··· LISTED ENTRIES
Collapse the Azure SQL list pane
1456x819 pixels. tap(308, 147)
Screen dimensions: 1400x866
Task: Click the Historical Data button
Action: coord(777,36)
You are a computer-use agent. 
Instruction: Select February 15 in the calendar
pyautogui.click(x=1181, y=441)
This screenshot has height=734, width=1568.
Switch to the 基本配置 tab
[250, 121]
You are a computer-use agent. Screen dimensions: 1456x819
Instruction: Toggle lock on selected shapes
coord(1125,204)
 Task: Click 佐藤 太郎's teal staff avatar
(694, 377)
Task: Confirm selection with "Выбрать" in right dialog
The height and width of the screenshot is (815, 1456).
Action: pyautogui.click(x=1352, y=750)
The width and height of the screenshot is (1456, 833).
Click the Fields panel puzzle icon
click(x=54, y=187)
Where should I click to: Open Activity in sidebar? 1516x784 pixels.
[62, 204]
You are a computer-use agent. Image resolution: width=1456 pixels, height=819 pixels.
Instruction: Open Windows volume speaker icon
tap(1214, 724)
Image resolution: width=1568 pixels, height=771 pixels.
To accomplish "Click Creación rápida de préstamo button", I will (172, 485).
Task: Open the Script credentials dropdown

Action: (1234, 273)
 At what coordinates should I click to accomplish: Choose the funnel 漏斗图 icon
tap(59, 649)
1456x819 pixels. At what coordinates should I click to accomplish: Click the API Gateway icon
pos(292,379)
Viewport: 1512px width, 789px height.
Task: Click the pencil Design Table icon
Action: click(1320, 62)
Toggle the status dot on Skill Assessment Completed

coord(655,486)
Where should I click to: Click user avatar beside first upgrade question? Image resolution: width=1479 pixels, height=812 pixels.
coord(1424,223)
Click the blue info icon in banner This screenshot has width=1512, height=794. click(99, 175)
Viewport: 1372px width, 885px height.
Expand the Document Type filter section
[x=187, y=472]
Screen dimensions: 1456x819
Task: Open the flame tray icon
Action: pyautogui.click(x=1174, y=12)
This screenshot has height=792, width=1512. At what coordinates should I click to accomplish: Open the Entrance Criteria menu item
······
YOUR GOAL: Nothing but the complete listing, repeated exactly, belongs in the answer.

ANSWER TO THE PROBLEM:
Collapse the Azure SQL list pane
1456x819 pixels. tap(308, 147)
Screen dimensions: 1400x866
Task: Click the Historical Data button
Action: coord(777,36)
You are a computer-use agent. 
Instruction: Select February 15 in the calendar
pyautogui.click(x=1181, y=441)
This screenshot has height=734, width=1568.
Switch to the 基本配置 tab
[250, 121]
You are a computer-use agent. Screen dimensions: 1456x819
Instruction: Toggle lock on selected shapes
coord(1125,204)
 Task: Click 佐藤 太郎's teal staff avatar
(694, 377)
Task: Confirm selection with "Выбрать" in right dialog
The height and width of the screenshot is (815, 1456).
Action: pyautogui.click(x=1352, y=750)
The width and height of the screenshot is (1456, 833).
Click the Fields panel puzzle icon
click(x=54, y=187)
Where should I click to: Open Activity in sidebar? 1516x784 pixels.
[62, 204]
You are a computer-use agent. Image resolution: width=1456 pixels, height=819 pixels.
Instruction: Open Windows volume speaker icon
tap(1214, 724)
Image resolution: width=1568 pixels, height=771 pixels.
To accomplish "Click Creación rápida de préstamo button", I will (172, 485).
Task: Open the Script credentials dropdown

Action: (1234, 273)
 At what coordinates should I click to accomplish: Choose the funnel 漏斗图 icon
tap(59, 649)
1456x819 pixels. At what coordinates should I click to accomplish: Click the API Gateway icon
pos(292,379)
Viewport: 1512px width, 789px height.
Task: Click the pencil Design Table icon
Action: click(1320, 62)
Toggle the status dot on Skill Assessment Completed

coord(655,486)
Where should I click to: Click user avatar beside first upgrade question? Image resolution: width=1479 pixels, height=812 pixels.
coord(1424,223)
Click the blue info icon in banner This screenshot has width=1512, height=794. click(99, 175)
Viewport: 1372px width, 885px height.
Expand the Document Type filter section
[x=187, y=472]
Screen dimensions: 1456x819
Task: Open the flame tray icon
Action: pyautogui.click(x=1174, y=12)
This screenshot has height=792, width=1512. At what coordinates should I click to accomplish: Open the Entrance Criteria menu item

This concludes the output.